4. Результат применения программ выравнивания к неродственным белкам
Я сравнивала два разных белка — ACP и ADEC из разных видов — E. coli n B. subtilis. Глобальное и локальное выравнивания имеют низкий вес в сравнение с тем, что мы получили у гомологичных белков в предыдущем пункте практикума, что свидетельствует в пользу того, что два выбранных белка не гомологичны. Глобальное выравнивание имеет очень низкое покрытие, что ожидаемо, тк белки имеют разную длину, низкие identity% и simularity% (меньше 6% каждый), а также в выравнивании обнаружено большое кличество гэпов (519), что говорит о неинформативности глобального выравнивания. В локальном выравнивании был обнаружен короткий гомологичный участок длиной в 30 аминокислот (что составляет 37,2% от длины ACP), обладающий значительным количеством синонимичнх аминокислот (Simularity: 60%). Однако требуются дальнейшие исследования, чтобы понять, является ли этот участок гомологичным, либо же это совпадение. Это можно сделать, сравнив доменную организацию двух этих белков, тк чтобы проверить "биологический смысл" выравнивания.
| Algorythm | ID 1 | ID 2 | Score | % Identity | % Similarity | Gaps | Indels | Coverage 1 | Coverage 2 | |
| needle | ACP_ECOLI | ADEC_BACSU | 27.5 | 3.2% | 5.3% | 519 | 5 | |||
| water | ACP_ECOLI | ADEC_BACSU | 40 | 30.0% | 60.0% | 1 | 1 | 37.2% | 4.8% |
5. Множественное выравнивание белков и импорт в Jalview
Для выраванивания я выбрала белки с мнемоникой ACP_* (запрос ), в E. coli рекоммендованное имя -- Acyl carrier protein.
Было найдено 545 записей с этой мнемоникой. Я постаралась выбрать белки как из разных филогенетических групп, в итоге выбрала следующие:
ACPM_YEAST, ACP_COMTE, ACP_GUITH, ACP_PORPU, ACP_AEDAE.
Выравнивания я строила по примеру в задании через muscle на kodomo, загружала этот файл в JalView, ссылка на проект.
Мы видим значительные различия при выранивании между филогенетически далекими группами. Если провести выравнивание только среди бактерий, то можно говорить о гомологии белков (Рис. 2), они выравниваются без гэпов почти по всей длине, индели короткие. Однако при добавлении к выравниванию эукариот (исходный рисунок, Рис. 1) нельзя назвать все эти последовательности гомологичными, у них есть только пять участков выравнивания без гэпов, а гэпы в длинных инделях получаются из-за эукариотических последователностей, не зря они расположены в выравнивании друг под другом.

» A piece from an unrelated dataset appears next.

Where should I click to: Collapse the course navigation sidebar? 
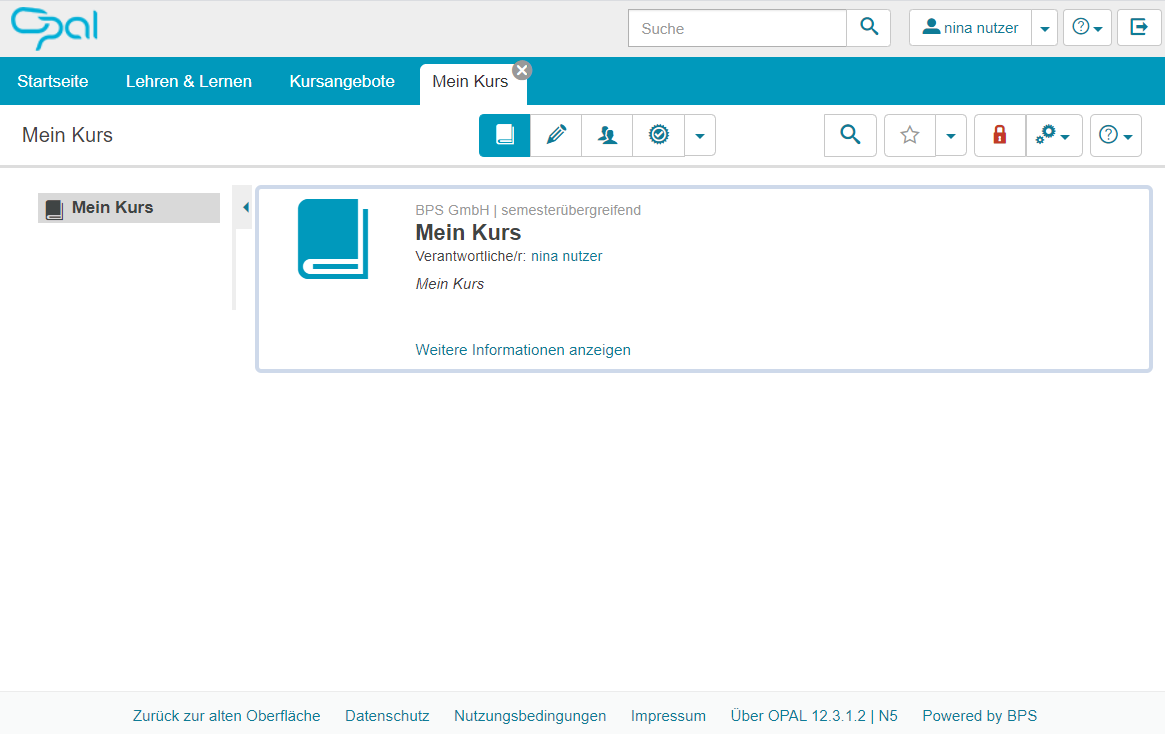(244, 207)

Говоря о консервативных и неконсервативных учстках, для выравнивания 1 консервативные участки это колонки 77-86, соттветсвующие 32-41 ак 5 из 7 белков (бактерий), а у эакариот это 34-43 ак у белка арабидопсиса и 77-86 ак дрожжжей, также здесь есть 2 потяженных инделя, общие для всех последовательностей кроме дрожжевой -- 5-43 колонки, а второй -- 87-104, кроме арабидопсиса. Для вырванивания два самый протяженный консервативный участок (по совместительству где-то там активный центр белка) расположен в 34-41 и 43-47 колонках.